Mariner is among the industry’s largest heavy oil projects underway, carrying one of the heftiest price tags offshore U.K.

“For the Mariner project, Stratas Advisors estimates that the total finding and development capital will end up being approximately $5.8 billion. This economic analysis would put the total capital layout at about $17.5 per boe [barrel of oil equivalent],” Mu said. “We also estimate real operating costs [opex] to be around $7 per boe, resulting in a total cost of $24.5 per boe. From development forward, Stratas Advisors’ current forecast shows a real IRR of around 14.8% and an NPV10 about $5.9/boe.”

Located east of the Shetland Islands in the U.K. North Sea, the Mariner heavy oil field was discovered about 38 years ago. With more than 2 billion barrels of oil in place, the field targets oil from the Heimdal reservoir and the deeper Maureen Formation.

The field is expected to have a 30-year lifespan, according to Equinor, though it sees upside potential. Currently, plateau production is expected to average about 55,000 barrels per day. Its development plan calls for a production, drilling and quarters platform on the Mariner A steel jacket, connected to the Mariner B floating storage unit.

Haaland called the hookup of Mariner one of the largest in Equinor’s history.

“Mariner is a huge topside of 38,000 tonnes,” Haaland said. The Mariner A topside, which was constructed at South Korea’s Daewoo Shipbuilding & Marine Engineering Co. Ltd., was lifted into place in 2017.

“The topside consists of eight large modules [plus] the flare, and all this is to be connected offshore. On top of the complex hook up scope, adverse weather and related logistical challenges led to the startup date being moved from end of 2018 to first-half 2019,” Haaland said. “Close cooperation between the suppliers and Equinor has been important to ensure progress on the project.”

◆ **Data extract**
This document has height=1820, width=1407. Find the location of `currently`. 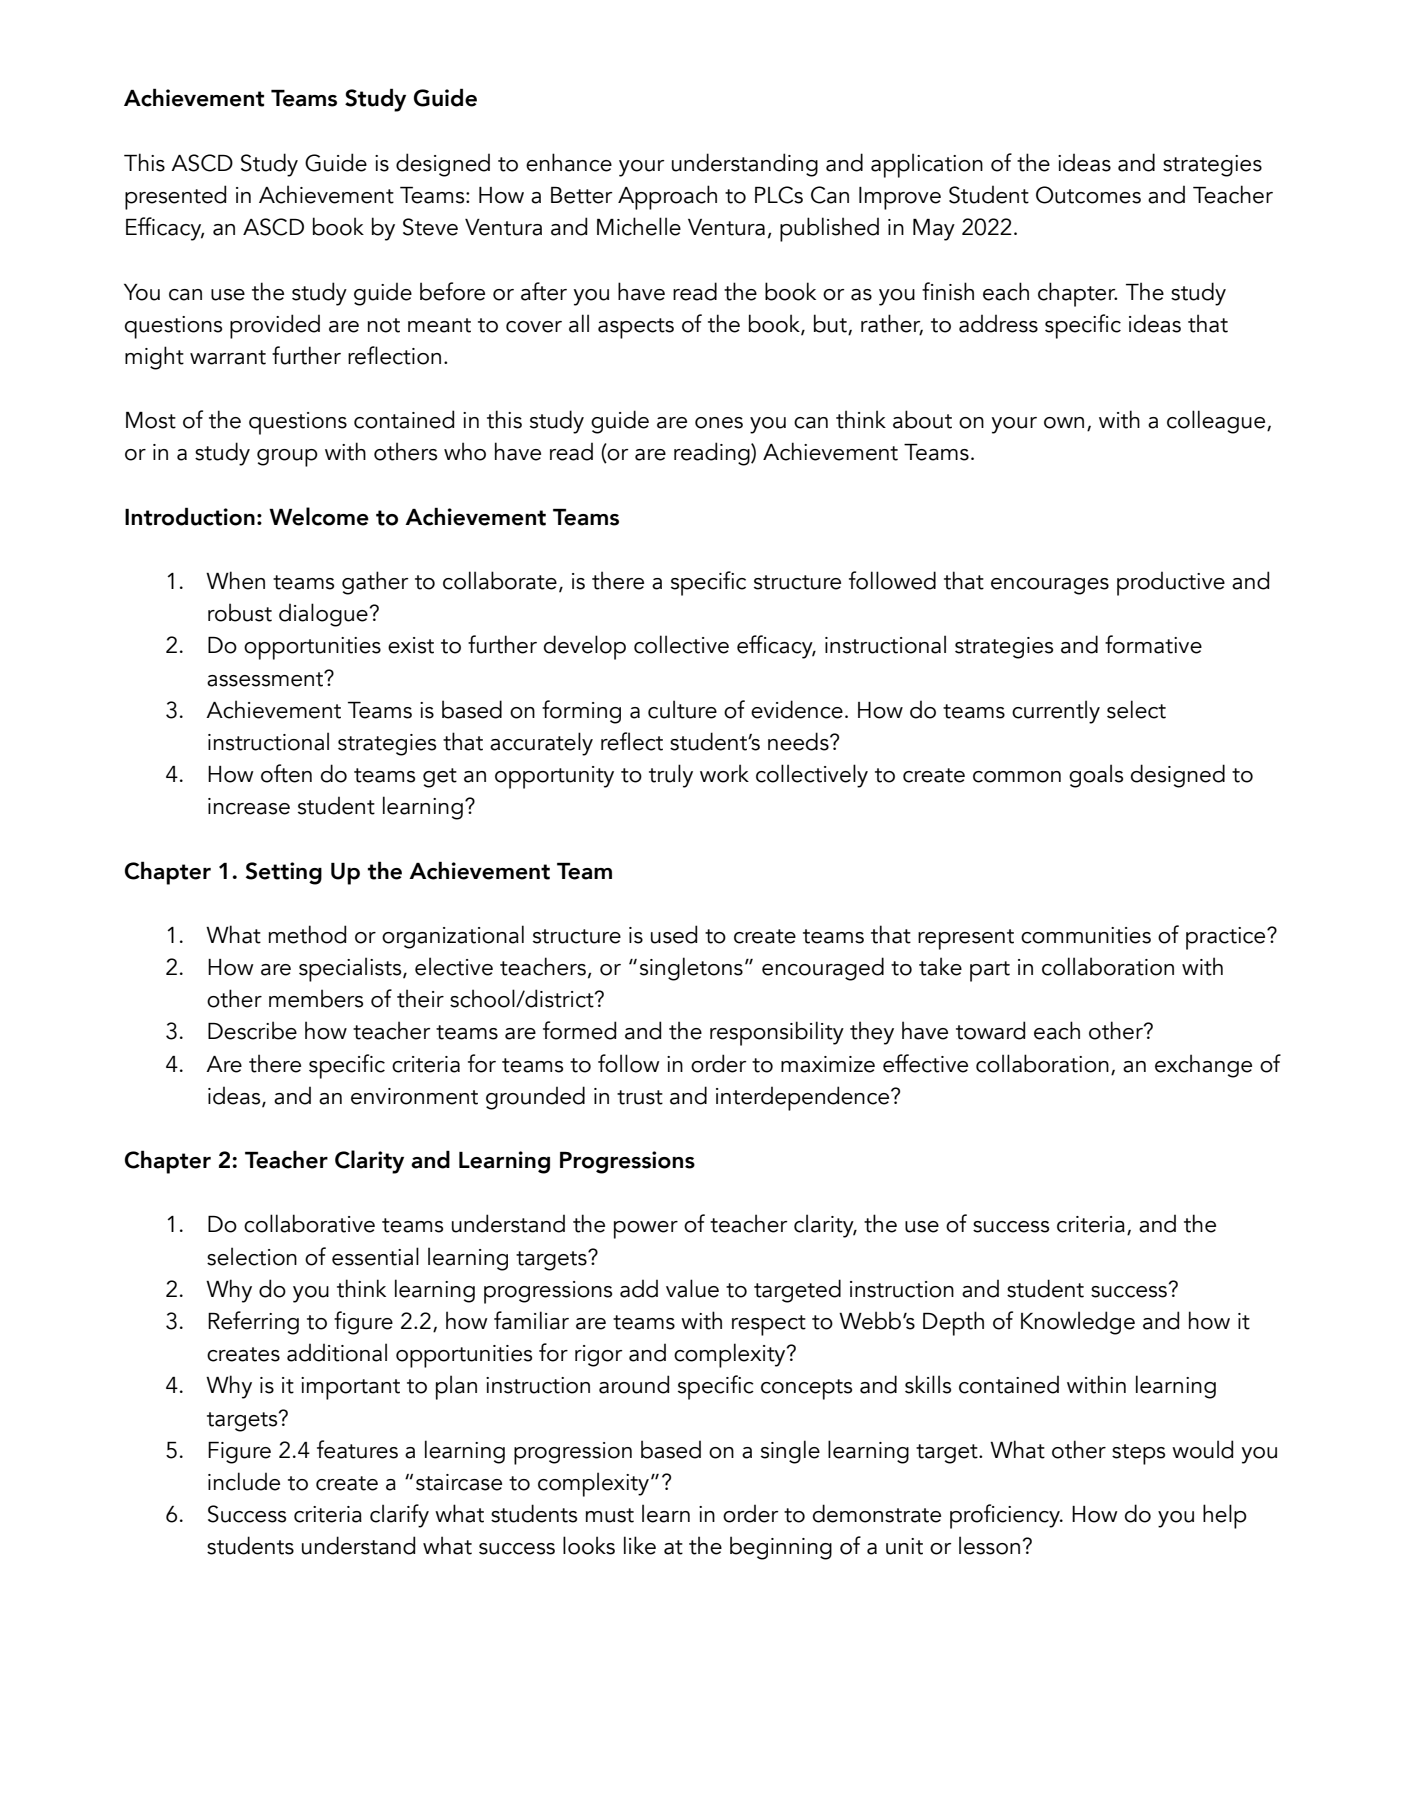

◆ **Aim of the exercise**
Do these statements agree with the Mariner passage? Answer yes or no for each, quoting the deciding words. (a) The Mariner field lies west of the Shetland Islands. (b) Plateau production is expected to average about 55,000 barrels per day. (c) The Mariner A topside was built in Norway. The material plays no part in this exercise.

◆ **Response**
(a) No: "Located east of the Shetland Islands in the U.K. North Sea"
(b) Yes: "Currently, plateau production is expected to average about 55,000 barrels per day."
(c) No: "constructed at South Korea’s Daewoo Shipbuilding & Marine Engineering Co. Ltd."